Stock number: 023129
Product name: CalyKO
Research areas: Neurobiology Research, Research Tools

Description

Agonist-stimulated endocytosis of synaptic AMPA glutamate receptors is impaired in mice homozygous for the Caly knockout allele. These mice may be useful in studies of clathrin-mediated endocytosis in the central nervous system, neuronal synaptic vesicle trafficking and recycling, as well as neuregulin processing and AP-3 dependent axonal transport.

Detailed description

Calcyon neuron-specific vesicular protein regulates clathrin-mediated endocytosis and AP-3 dependent endosomal trafficking. These knock-out mice carry a targeted mutation of the Caly gene in which exons 3 through 6 have been excised. Agonist-stimulated endocytosis of synaptic AMPA (alpha-amino-3-hydroxy-5-methyl-4-isoxazolepropionic acid) glutamate receptors (AMPARs), proteolytic processing of neuregulin 1, and axonal targeting of AP-3 cargos are impaired in the brains of homozygotes. Cultured hippocampal neurons isolated from homozygotes and CA1 region brain slices lack long-term synaptic depression (LTD). Mice that are homozygous for the targeted mutation are viable and fertile. No gene product (mRNA) is detected by RT-PCR analysis of brain tissue from homozygotes. During backcrossing, the Y chromosome may not have been fixed to the C57BL/6 genetic background.

Development

A targeting vector was used to insert an FRT site-flanked NEO cassette into intron 6 and loxP sites upstream of exon 3 and downstream of exon 6. The construct was electroporated into unspecified C57BL/6-derived embryonic stem (ES) cells. Correctly targeted ES cells, containing the Cal^fl allele, were injected into BALB/c blastocysts.
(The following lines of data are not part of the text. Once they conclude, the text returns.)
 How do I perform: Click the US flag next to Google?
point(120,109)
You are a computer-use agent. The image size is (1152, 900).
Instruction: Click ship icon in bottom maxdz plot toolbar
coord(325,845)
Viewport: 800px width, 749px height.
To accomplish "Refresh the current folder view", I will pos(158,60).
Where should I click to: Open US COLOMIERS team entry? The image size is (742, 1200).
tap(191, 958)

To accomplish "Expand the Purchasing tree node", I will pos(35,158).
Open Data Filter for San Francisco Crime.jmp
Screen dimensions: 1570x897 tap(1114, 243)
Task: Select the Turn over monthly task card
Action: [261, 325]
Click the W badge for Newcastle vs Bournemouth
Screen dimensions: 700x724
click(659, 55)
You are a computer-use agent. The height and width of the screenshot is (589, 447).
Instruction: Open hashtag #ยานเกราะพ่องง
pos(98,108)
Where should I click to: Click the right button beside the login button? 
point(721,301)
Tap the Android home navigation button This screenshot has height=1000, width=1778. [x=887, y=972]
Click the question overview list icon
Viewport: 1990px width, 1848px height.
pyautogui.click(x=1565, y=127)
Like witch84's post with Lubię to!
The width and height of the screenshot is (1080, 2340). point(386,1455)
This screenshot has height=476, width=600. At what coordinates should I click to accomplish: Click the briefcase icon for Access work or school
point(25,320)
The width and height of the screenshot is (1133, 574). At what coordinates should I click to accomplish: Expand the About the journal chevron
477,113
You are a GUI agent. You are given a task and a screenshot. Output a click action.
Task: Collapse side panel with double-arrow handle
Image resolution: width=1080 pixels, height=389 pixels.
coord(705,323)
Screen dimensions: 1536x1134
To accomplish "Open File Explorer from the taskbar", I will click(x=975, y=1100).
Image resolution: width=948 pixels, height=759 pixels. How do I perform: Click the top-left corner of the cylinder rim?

The resulting male chimeric animals were crossed to C57BL/6 female mice. Heterozygous Calcyon^fl mice were crossed to generate homozygotes. Homozygotes were crossed to CMV^CRE mice to excise exons 3 through 6 and the FRT-flanked NEO cassette. The mice were then backcrossed to C57BL/6 for at least 10 generations. During backcrossing, the Y chromosome may not have been fixed to the C57BL/6 genetic background. Upon arrival at The Jackson Laboratory, the mice were crossed to C57BL/6J (Stock No. 000664) at least once to establish the colony.

Allele

Symbol: Caly^tm1.1Cber
Name: targeted mutation 1.1, Clare Bergson
MGI accession ID: MGI:3838019
Generation method: Targeted
Attributes: Null/Knockout
Synonyms: Cal^-
Marker symbol: Caly
Marker name: calcyon neuron-specific vesicular protein
Marker synonyms: 0710001P07Rik; 1110004A22Rik; Calcyon; Drd1ip; NSG3
Chromosome: 7
Strain of origin: C57BL/6
Molecular note: Mice homozygous for the floxed Caly^tm1Cber allele were crossed with Tg(CMV-cre)1Cgn transgenic mice to generate null homozygotes that were then used for further breeding. No mRNA was detectable by RT-PCR on cortex and hind-brain extracts from homozygotes.